With such a wide range of maintenance variables which can be practiced to achieve a desirable playing surface, it can seem an almost endless task in trying to categorise these variables in a way that captures the general outcomes and returns from inputs: The following is one approach:
- Baseline Maintenance,
- Core Maintenance,
- Augmented Maintenance,
- Supplementary Maintenance.
This category is what is needed to maintain a playing surface that is no longer in use but which is likely to come back into play some time in the foreseeable future. Normally a surface has been taken out of use due to political, social or economic reasons. In essence it is being temporarily mothballed. This situation could readily arise in many local authority situations, although typically, in practice, maintenance would drop below the baseline maintenance level: The opportunity is certainly available for many local authorities to keep mothballed sports surfaces in a suitable condition ready for when conditions, especially economic ones, improve.
Minimal maintenance will be required, but it will be able to be brought back to a usable level (which I call a core level of maintenance) following some form of routine renovation work, within a relatively short period of time, possibly 1 to 3 months, depending upon the time of year.
Mowing at a higher than usual height of cut will be the main activity, with the increased height of cut reducing stress on the grass and encouraging deeper rooting but will result in a more open sward which can be liable to weed invasion, so a balance will need to be made as to the most appropriate height of cut. Occasional, infrequent aeration would also be needed as the area would no doubt still typically be subject to foot traffic causing compaction. Other occasional work would also be required, depending upon the sport and surface type.
The ground will not have been left to become overgrown and in need of a major overhaul and major reinstatement as this would be categorised as below the baseline maintenance level.
This is the maintenance needed to achieve satisfactory playing conditions for the level of use expected, and not exceeding the carrying capacity of the surface. It will cover maintenance needed in all of the performance quality standard levels.
All maintenance activities would be carried out at a suitable frequency (and to a level of good craftmanship) to maintain a surface within its desirable parameters. A range of material inputs will also be needed depending upon usage and standard desired.
There will typically be an expected gradual reduction in surface and playing quality as the playing season progresses. Presentational qualities will not be a high priority at the core level, although a general standard of tidiness and visual appearance will be produced.
Core maintenance activities will provide optimum returns for inputs made.
Additional physical-mechanical and material inputs and fine-tuning will be undertaken, and these will primarily only significantly improve surfaces where a better understanding of the management of turfgrass surfaces is applied. Increased efforts without applied understanding will not necessarily improve the desired outcome.
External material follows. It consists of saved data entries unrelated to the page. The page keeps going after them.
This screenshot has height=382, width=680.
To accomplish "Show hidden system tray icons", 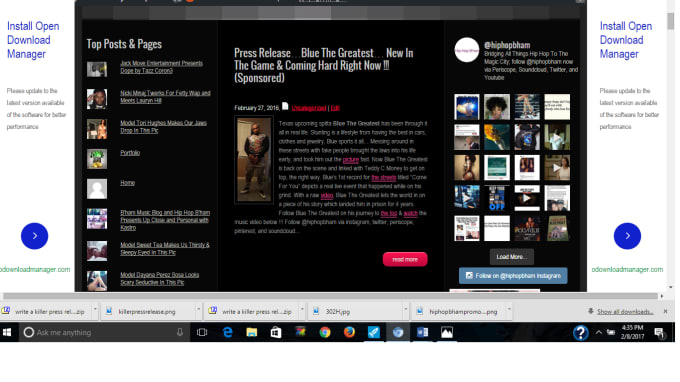I will tap(598, 333).
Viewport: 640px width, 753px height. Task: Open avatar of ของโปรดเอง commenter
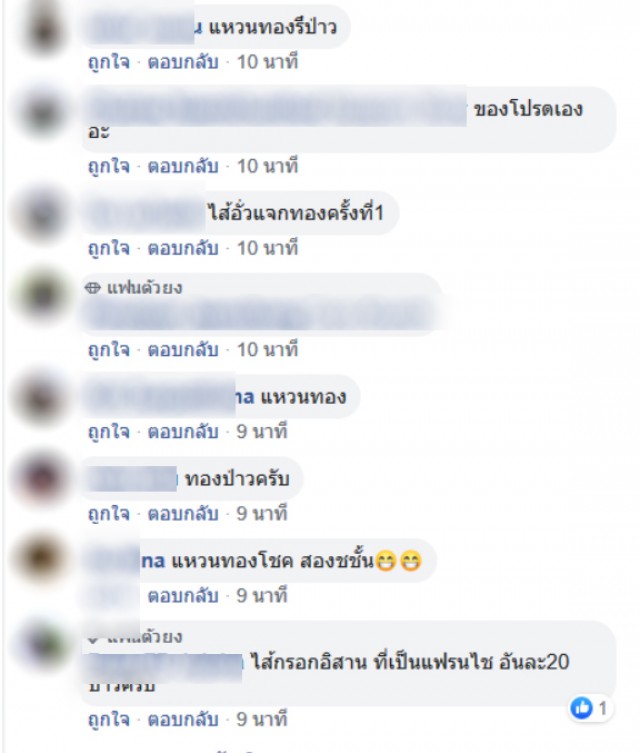pos(42,112)
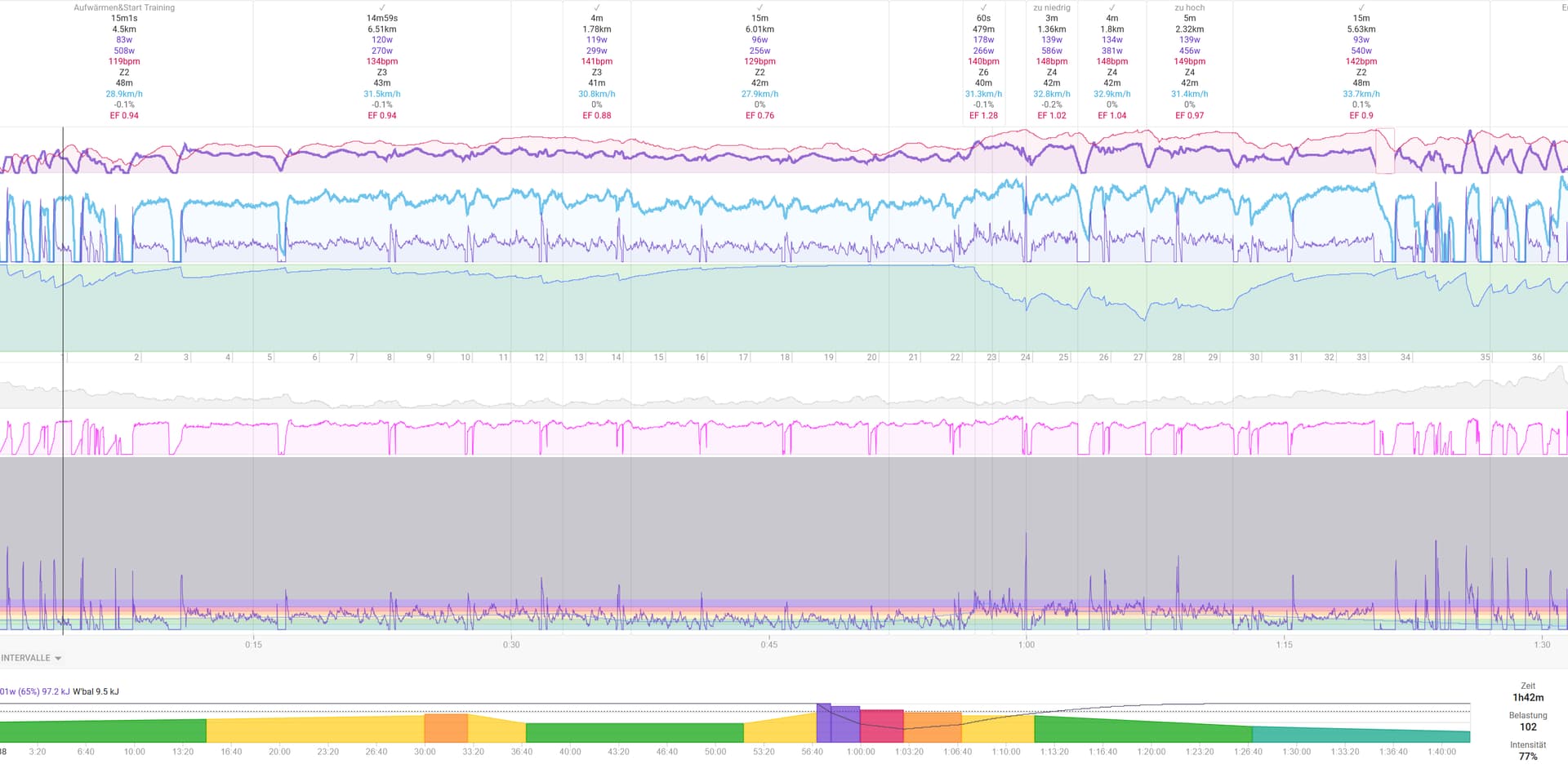Image resolution: width=1568 pixels, height=782 pixels.
Task: Click the checkmark above the 1.8km interval
Action: [x=1111, y=7]
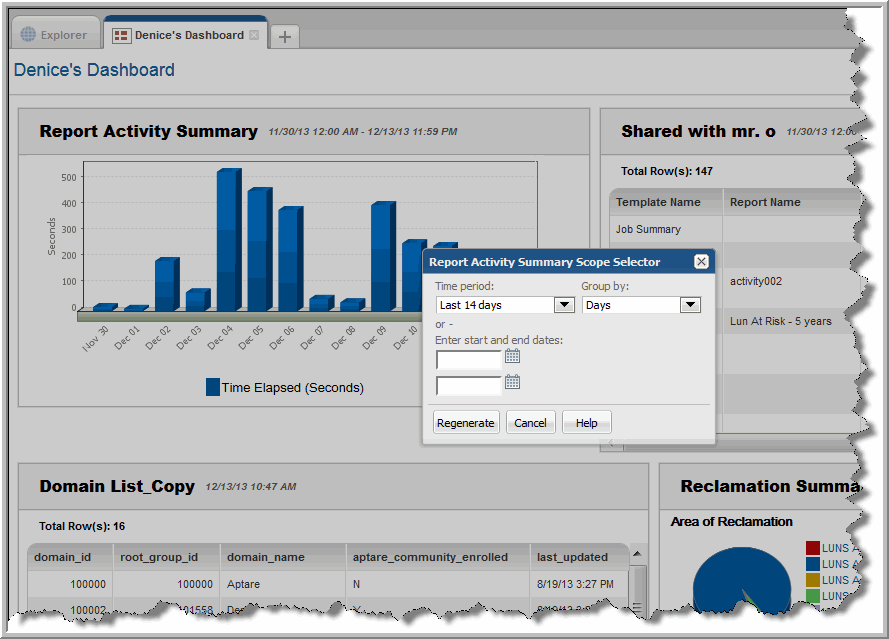889x639 pixels.
Task: Click the end date input field
Action: point(469,385)
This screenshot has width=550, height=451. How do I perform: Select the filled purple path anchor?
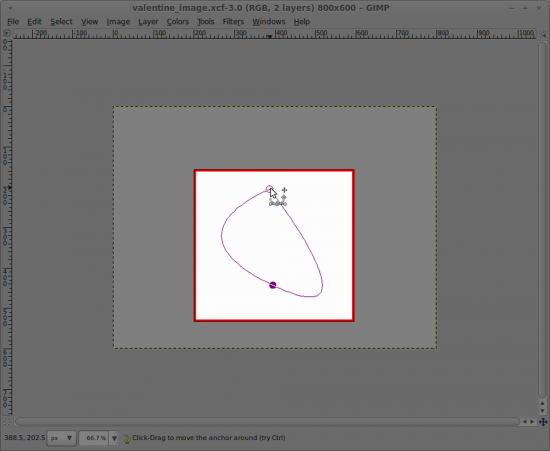point(273,285)
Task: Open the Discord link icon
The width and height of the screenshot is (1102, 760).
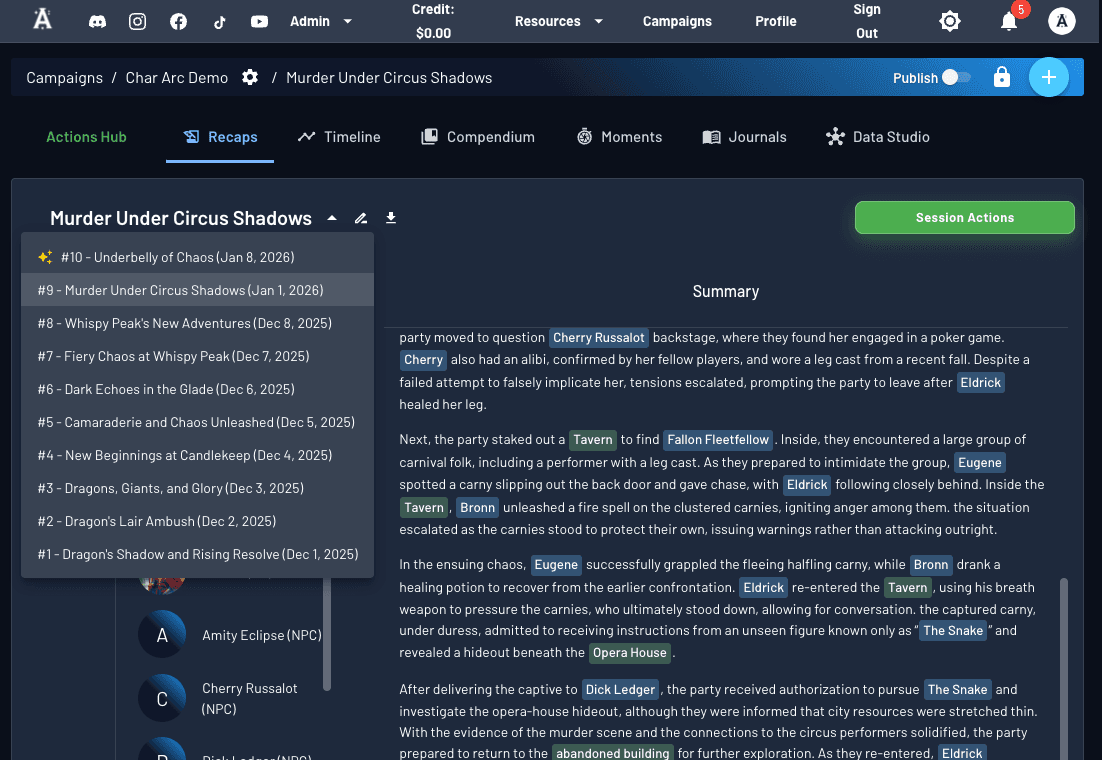Action: [98, 21]

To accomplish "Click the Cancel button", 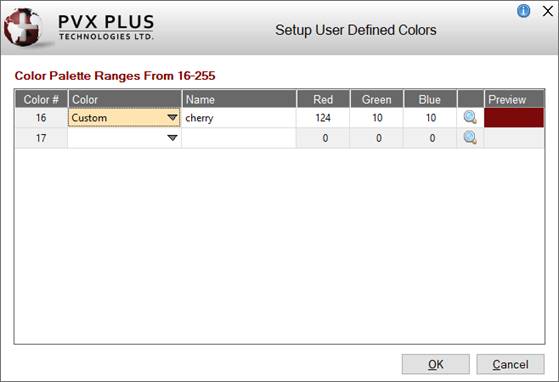I will pyautogui.click(x=511, y=364).
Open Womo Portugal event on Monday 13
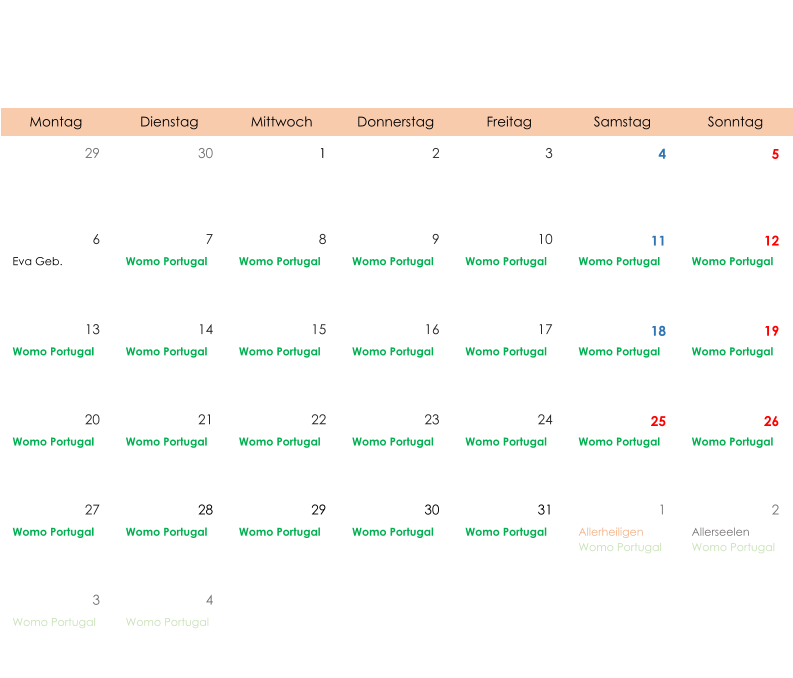Image resolution: width=793 pixels, height=678 pixels. pos(53,352)
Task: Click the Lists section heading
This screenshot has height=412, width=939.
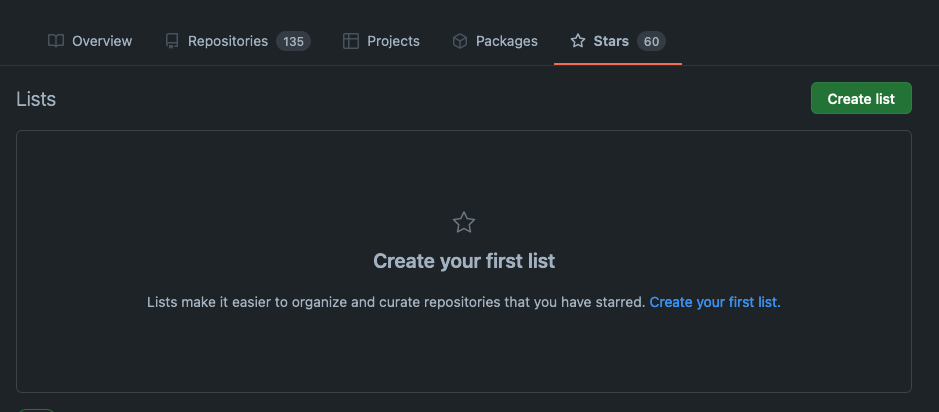Action: [x=36, y=99]
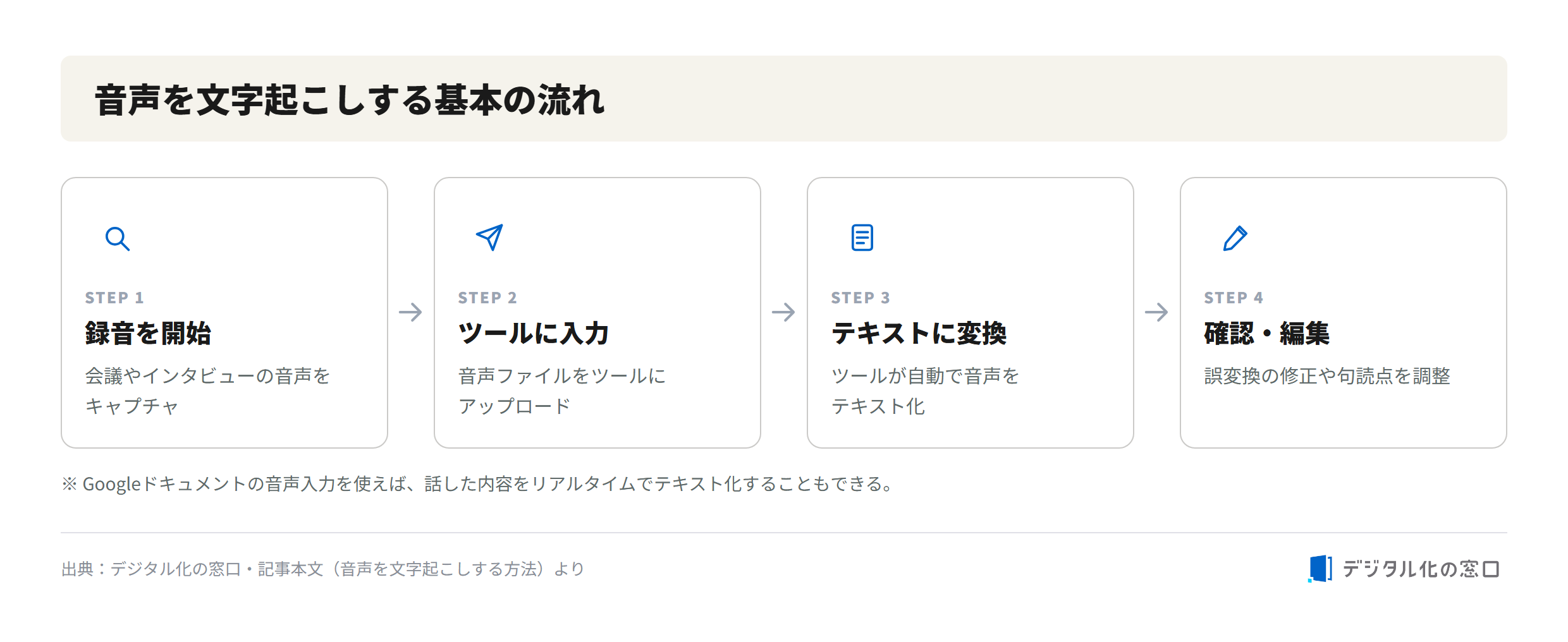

There will be a reducing return for the inputs made at the augmented level, but surface and presentational quality will, however, be significantly noticeable. Another aim of augmented maintenance is to achieve maximal carry capacity of a surface on a consistent basis throughout a playing season.
The use of augmented maintenance will typically be due to meeting the needs and expectations of users and countering the effects of usage from play.
It was difficult to choose a term for this level as I also see this as what I have called elsewhere “over-engineering”, so there can actually be a fine line between my two terms.
This type of maintenance will be an extra added activity, often going outside of optimum conditions for grass growth, but which is primarily and extensively focused on meeting specific presentational expectations. Examples for a football pitch, especially where it is based on a sand profile – reinforced turf surface, would be:
- intensive divoting of football or rugby pitches following a game,
- cleaning a surface following a game (typically with rotary mowers set high to remove surface grass debris),
- additional nutritional inputs, possibly more spoon feeding on a regular basis,
- more frequent irrigation where sand dominant profile constructions, and/or
- additional mowing, including at lower than optimum heights of cut may also be practiced.
There will be minimal and very small marginal additional returns in quality made for the additional, often very high, inputs, when compared with the high end of the augmented maintenance, yet visual differences will still be clearly noticeable.
Reflecting on the maintenance categories and the returns on inputs may better help to manage surfaces sustainably. Reducing, or minimising, material resources is an important factor in any sustainability plan, although this is often overlooked by the desire to have the ‘best surface possible’. What this latter term really means in practice is debatable, and the focus should really be on effectiveness and efficiency of resource use, combined with quality and sustainability. The ability to stand back and take a more systematic and holistic approach to turf management can result in significant benefits.